MFB CEO Ashton Adcock Counts Blessings in Saline County


MFB CEO Ashton Adcock Counts Blessings in Saline County
L. Ashton Adcock • Chairman & CEO of Merchants & Farmers Bank of Dumas (Stephanie Dunn-King)

L. Ashton Adcock earned a BSBA majoring in finance and banking from the University of Arkansas at Fayetteville and a law degree from what is now the Bowen School of Law at the University of Arkansas at Little Rock. He began his career as a lawyer, working from 1990-92 as a staff attorney with the Hurley Whitwell Shepherd & Welch Law Firm in North Little Rock and then as a partner from 1992-96 in what became the Welch & Adcock Law Firm in Little Rock.

In 1991, he was appointed to the boards of Merchants & Farmers Bankand its parent, M&F Financial Corp. He was elected chairman of the two companies in 1994 and joined the bank staff in 1996. He was chief operating officer and chief financial officer before becoming chairman and CEO in 2020.

Adcock is a former president of the Dumas Chamber of Commerce and a former member of the Dumas School Board.

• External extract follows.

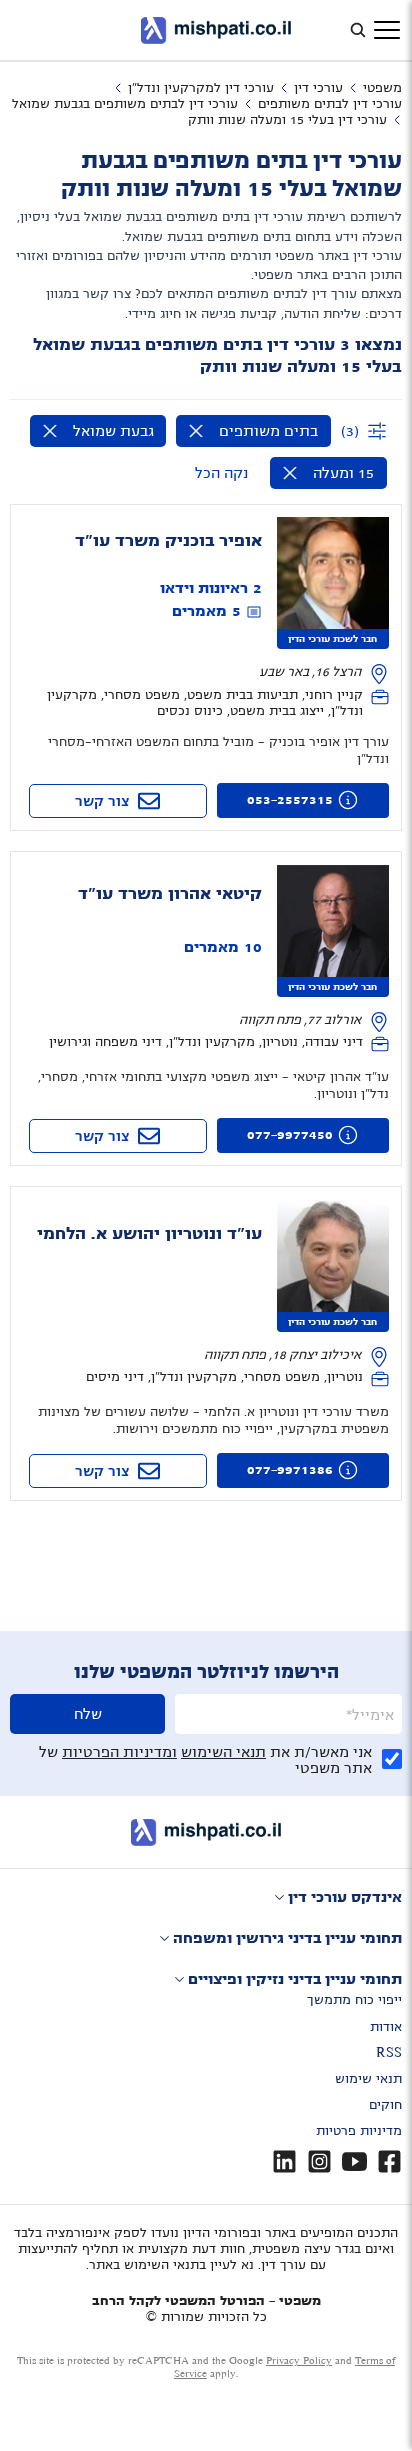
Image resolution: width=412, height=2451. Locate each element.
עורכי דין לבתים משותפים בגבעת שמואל (125, 104)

Big banks are investing more in technology. How do smaller banks keep pace with customer expectations?

Smaller banks have continued to invest in technology as well. We must remain relevant. To offset costs, we look for ways to use technology to be more efficient in other areas. Technology enables us to take care of customers where we do not have a branch. With internet/mobile banking, cash management, automated clearing house origination, automated payroll, etc., our customers can bank from anywhere.

What big banks do, we can do as well — or better. The value-added benefit to our customers is prompt help by a person either in Dumas, Bryant or Benton. They don’t get routed through automated call services or put on hold with call centers in other states. The customer’s experience here still matters.

How are you working to hire and retain employees in a competitive labor market?

Most people we hire are known to us or have been referred by someone we trust. A friendly person with good character is our top priority. You can’t teach this! We use slogans like “small bank friendly!” and “building relationships.” Board and staff — it’s who we are, not just what we do. We take care of each other like family, which may be why people retire from here after 30 or 40 years of employment. In addition, the bank is partly owned by staff via an employee stock ownership plan, the bank pays for medical and dental for the whole family, and our paid time off policies are tailored to encourage time to enjoy family.

You entered the city of Benton last year. You have branches in Benton and Bryant. What’s been good about those markets? Where might you expand next?

Our expansions into Bryant and Benton have been steps in the fulfillment of a God-inspired vision to take a small southeast Arkansas bank and grow it in Saline County. We have been blessed for this leap of faith. Approaching people with integrity has established mutual trust resulting in growth in deposits and loans.

The bank has been hiring for expansion in Saline County, and another location with trust department services is in the planning stage. Our trust department is the 18th largest in Arkansas with about $100 million in assets.

M&F is still one of the smaller banks in the state (assets under $200 million as of Dec. 31), but you’ve doubled your assets in the past 10 years. Where is this loan demand coming from? Are your customers changing?

Growing has not been a problem. Managing the opportunities for growth within the confines of a healthy capital-to-asset ratio is the challenge.

More than half of the bank’s loans are from Saline County, and we have some relationships in the surrounding counties. While we still have a large agricultural loan portfolio, more of our growth has been in commercial, commercial real estate, one- to four-family residential and land development loans. Saline County has been a game changer for our 113-year-old community bank.